═════ RECORDS FOR THE EXERCISE ═════

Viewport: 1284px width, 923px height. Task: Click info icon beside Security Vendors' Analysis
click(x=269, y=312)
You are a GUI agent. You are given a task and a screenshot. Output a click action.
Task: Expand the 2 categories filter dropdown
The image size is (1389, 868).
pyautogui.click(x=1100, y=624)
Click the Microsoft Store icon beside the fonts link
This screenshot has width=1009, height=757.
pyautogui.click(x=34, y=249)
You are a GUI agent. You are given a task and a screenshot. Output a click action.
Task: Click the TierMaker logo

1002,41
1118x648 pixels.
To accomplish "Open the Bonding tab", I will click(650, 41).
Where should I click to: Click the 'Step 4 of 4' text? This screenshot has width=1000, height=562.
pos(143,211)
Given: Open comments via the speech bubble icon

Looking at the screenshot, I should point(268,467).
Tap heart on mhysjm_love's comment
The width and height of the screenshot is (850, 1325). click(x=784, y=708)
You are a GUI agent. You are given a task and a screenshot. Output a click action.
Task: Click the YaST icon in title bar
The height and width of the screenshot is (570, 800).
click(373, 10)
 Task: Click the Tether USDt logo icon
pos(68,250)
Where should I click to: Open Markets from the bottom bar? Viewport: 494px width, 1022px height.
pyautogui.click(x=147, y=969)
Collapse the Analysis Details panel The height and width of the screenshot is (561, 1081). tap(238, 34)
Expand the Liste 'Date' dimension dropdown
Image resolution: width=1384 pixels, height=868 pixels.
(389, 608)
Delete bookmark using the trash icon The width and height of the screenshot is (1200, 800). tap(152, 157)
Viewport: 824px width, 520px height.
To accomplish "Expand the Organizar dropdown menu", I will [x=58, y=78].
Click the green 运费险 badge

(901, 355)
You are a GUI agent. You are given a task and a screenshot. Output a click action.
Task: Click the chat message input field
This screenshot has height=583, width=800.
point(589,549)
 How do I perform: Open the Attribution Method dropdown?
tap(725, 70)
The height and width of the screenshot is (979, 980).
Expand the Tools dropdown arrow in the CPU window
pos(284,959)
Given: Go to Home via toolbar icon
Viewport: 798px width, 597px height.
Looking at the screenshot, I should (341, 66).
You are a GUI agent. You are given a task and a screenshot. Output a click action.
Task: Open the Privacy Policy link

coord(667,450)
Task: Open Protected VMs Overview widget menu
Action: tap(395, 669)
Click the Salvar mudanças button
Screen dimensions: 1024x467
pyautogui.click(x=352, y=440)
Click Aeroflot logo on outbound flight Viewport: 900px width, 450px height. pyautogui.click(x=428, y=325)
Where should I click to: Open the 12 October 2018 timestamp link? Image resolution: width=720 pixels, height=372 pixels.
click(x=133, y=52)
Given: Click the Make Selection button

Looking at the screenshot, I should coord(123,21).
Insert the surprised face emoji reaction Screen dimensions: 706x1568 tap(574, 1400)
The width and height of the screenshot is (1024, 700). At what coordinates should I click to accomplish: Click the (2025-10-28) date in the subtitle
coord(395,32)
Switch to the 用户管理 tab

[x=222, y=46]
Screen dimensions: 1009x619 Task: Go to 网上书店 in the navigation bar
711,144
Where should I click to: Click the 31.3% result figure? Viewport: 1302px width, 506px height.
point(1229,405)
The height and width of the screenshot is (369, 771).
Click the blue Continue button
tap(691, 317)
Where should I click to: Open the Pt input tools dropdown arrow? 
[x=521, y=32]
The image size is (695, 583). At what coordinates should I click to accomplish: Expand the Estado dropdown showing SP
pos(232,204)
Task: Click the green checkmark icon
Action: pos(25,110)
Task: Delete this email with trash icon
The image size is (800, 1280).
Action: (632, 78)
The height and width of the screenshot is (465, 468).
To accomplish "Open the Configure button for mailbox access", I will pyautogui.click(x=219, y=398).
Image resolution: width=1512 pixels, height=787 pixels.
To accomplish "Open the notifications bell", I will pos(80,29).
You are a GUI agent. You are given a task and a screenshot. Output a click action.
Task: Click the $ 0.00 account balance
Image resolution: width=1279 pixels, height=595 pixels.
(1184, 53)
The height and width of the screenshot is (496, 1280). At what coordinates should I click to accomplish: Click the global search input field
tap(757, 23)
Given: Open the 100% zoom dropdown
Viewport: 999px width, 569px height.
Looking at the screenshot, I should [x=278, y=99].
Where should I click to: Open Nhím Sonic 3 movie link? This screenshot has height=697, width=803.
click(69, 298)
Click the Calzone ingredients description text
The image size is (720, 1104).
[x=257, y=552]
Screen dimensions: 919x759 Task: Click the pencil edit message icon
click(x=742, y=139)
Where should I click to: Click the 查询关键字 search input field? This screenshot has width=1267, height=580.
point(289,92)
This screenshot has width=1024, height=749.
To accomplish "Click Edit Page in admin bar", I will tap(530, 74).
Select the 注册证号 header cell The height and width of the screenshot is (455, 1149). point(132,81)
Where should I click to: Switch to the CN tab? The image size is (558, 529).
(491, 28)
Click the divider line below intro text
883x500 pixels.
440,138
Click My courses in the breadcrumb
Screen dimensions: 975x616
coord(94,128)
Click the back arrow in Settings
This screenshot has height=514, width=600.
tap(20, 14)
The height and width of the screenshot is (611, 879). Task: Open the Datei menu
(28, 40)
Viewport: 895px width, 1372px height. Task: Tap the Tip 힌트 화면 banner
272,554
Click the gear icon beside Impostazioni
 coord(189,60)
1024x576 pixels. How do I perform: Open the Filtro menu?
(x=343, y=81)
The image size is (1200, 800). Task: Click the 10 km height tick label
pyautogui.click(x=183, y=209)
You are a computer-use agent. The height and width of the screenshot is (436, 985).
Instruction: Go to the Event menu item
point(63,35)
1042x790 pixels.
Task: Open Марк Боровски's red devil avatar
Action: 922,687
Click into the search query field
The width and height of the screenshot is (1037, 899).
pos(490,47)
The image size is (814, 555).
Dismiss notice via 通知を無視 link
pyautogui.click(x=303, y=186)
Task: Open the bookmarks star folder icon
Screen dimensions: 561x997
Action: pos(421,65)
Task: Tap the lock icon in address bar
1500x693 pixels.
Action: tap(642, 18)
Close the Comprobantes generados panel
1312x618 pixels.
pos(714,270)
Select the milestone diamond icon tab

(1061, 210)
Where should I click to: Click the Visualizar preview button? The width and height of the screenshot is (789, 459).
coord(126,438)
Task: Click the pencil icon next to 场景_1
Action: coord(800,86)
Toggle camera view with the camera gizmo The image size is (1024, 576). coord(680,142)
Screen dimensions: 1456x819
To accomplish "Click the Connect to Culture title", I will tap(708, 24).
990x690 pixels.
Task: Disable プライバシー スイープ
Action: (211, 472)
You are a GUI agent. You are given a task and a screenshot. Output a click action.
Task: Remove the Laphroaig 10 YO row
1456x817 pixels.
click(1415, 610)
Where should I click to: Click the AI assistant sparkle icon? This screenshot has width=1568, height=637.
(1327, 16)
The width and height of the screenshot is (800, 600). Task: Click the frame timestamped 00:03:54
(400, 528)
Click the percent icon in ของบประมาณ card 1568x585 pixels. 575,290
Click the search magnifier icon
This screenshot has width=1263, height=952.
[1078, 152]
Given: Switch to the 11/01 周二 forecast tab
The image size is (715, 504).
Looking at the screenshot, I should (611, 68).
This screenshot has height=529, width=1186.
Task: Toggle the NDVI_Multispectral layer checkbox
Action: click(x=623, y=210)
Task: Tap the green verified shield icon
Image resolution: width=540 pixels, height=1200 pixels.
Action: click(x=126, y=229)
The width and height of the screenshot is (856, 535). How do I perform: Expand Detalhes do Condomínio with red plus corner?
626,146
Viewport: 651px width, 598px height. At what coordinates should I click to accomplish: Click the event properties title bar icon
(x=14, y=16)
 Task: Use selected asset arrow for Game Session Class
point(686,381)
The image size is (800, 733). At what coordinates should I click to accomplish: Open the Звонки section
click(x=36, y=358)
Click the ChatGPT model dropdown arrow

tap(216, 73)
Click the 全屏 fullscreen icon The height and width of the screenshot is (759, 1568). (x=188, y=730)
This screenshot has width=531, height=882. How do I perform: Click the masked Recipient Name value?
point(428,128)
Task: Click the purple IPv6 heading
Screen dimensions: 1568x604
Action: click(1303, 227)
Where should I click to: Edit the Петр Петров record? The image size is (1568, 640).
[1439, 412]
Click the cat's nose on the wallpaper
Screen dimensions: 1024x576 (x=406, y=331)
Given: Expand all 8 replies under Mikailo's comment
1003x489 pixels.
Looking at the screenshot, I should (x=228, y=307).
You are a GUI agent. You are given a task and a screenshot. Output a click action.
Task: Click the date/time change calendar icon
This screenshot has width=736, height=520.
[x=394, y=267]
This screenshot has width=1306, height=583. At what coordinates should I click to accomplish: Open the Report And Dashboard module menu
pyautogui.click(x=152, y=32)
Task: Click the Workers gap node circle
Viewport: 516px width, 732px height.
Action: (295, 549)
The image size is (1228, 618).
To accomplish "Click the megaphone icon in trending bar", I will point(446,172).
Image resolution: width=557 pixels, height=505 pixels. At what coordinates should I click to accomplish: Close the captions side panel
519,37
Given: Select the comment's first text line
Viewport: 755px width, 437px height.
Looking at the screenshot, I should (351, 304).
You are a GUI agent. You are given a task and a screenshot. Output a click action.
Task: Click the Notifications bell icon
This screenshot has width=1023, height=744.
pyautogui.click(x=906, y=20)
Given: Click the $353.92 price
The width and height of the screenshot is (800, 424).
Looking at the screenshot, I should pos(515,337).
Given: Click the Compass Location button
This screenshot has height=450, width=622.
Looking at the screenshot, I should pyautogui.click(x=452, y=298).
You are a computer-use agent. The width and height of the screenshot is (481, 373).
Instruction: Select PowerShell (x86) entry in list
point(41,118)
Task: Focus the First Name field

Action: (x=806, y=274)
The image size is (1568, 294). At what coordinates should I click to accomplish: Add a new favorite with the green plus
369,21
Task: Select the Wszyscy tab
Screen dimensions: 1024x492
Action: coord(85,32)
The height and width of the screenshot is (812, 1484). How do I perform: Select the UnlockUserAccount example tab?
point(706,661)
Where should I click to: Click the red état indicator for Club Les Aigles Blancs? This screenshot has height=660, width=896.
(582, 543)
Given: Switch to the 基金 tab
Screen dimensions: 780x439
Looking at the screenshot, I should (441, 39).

═════

[WORK TASK]: Determine how many lines above contain "trash" and respond with that number only.

[ANSWER TO THE PROBLEM]: 2